= AMS Flight =

AMS Flight is a manufacturer of gliders, motorgliders and ultralight aircraft. It is based in Begunje na Gorenjskem, Slovenia.

== History ==

In 1978 the first DG-100 license-built for the ELAN company (ELAN Flight), a single-seat sailplane, was built by a team of Elan employees at the German company Glaser-Dirks in Bruchsal, Germany. Long-term licensing with Glaser Dirks and later DG Flugzeugbau continued. In the then ELAN factory at Begunje glider models DG-100 Elan, DG-300 Elan, DG-500 Elan and DG-1000 were made.

The company AMS Flight d.o.o. was established in 1999 to continue the existing aircraft production and took over the entire ELAN FLIGHT division of Elan on 1 September that year.

The company's manufacturing facilities are located at Begunje, in the northwest part of Slovenia, close to the borders with Austria and Italy.

On 14 November 2001 AMS took over from Technoflug GmbH the production of the Carat motorglider. The Carat is a single-seat, powered glider with the engine in the nose.
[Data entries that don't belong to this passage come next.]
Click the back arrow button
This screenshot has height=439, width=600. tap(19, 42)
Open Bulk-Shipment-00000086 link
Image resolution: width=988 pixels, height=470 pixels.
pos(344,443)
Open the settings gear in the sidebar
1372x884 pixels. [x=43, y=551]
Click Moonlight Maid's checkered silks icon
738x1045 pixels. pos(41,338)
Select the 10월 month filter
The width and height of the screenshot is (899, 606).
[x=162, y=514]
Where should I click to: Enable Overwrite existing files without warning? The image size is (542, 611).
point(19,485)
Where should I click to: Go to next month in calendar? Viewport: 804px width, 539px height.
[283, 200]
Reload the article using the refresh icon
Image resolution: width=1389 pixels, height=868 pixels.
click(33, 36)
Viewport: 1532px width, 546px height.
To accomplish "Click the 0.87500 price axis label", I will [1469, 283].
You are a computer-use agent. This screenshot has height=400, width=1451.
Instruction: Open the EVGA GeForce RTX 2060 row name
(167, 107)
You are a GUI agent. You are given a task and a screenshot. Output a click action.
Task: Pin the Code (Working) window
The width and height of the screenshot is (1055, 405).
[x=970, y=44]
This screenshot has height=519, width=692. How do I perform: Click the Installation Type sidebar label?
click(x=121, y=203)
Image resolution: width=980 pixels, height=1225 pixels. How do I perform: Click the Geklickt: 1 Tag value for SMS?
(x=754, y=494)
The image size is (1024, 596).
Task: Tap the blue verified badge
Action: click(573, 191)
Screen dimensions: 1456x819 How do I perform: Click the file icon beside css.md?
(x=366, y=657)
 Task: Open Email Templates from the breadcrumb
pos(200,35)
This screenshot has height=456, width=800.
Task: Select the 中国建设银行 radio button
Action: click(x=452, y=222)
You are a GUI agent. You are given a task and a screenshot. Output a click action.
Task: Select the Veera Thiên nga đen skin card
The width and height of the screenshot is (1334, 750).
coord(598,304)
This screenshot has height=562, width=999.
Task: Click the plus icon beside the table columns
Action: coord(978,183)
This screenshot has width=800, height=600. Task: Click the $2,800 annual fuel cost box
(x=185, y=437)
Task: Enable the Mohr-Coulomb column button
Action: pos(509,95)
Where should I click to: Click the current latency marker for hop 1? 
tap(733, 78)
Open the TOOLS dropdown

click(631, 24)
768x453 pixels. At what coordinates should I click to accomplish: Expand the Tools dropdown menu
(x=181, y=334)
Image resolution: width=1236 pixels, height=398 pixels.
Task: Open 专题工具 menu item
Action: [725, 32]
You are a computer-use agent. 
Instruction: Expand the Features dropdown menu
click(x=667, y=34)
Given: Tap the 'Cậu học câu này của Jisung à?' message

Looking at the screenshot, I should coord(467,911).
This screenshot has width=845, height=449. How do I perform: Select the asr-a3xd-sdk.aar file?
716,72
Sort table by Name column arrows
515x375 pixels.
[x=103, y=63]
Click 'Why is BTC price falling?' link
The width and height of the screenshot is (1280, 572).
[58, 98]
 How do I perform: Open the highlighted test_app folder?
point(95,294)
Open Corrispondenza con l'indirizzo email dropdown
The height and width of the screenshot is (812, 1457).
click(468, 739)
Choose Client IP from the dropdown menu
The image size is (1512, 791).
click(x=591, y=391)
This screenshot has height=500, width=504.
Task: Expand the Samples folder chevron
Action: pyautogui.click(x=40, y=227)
The Carat was designed in Germany for long-range cruising flights and for soaring.
The Magnus, a two-seat, side-by-side version of the Carat is under development by AMS.

The AMS product range expanded with the acquisition of the Apis ULA / Sport Class motor-glider program of the Slovenian company Albastar on 30 July 2003. Manufacturing of the Apis continued in AMS until serial number 52.

In 2005/06 AMS took over the license for the German-designed sailplanes Rolladen-Schneider LS4 and LS6. These types and their planned developments replaced the manufacture of the DG-300 and DG-500, which was being run down.

In 2007 production of the Apis and Bee gliders was transferred to Pipistrel.

== Aircraft produced ==
To July 2026, Elan and AMS had built the following gliders and aircraft parts:

- DG-100 ELAN: 58 sailplanes
- DG-101 ELAN: 164 sailplanes
- DG-300 ELAN: 444 sailplanes
- DG-303 ELAN: 67 sailplanes
- DG-500 ELAN:		 139 gliders
- DG-505 ELAN:		 121 gliders
- DG-1000S, DG-1000T:	 48 sailplanes		(AMS works: fuselage lamination and complete sailplane: rough assembly, surfaces finish and final assembly)
- Carat A:	 	 37 motor-gliders
- Apis, Bee:			 	 40 gliders
- LS4-b:					 2 sailplanes
- Composite components: wings, tailplanes, rudders: over 230 sets for Sky Arrow 450, Sky Arrow 650TC/TCN, Sinus, Virus

== Production line ==
AMS is the sole owner and manufacturer of the Carat. AMS is continuing to supply spare parts to the DG-300, DG-500 and Apis.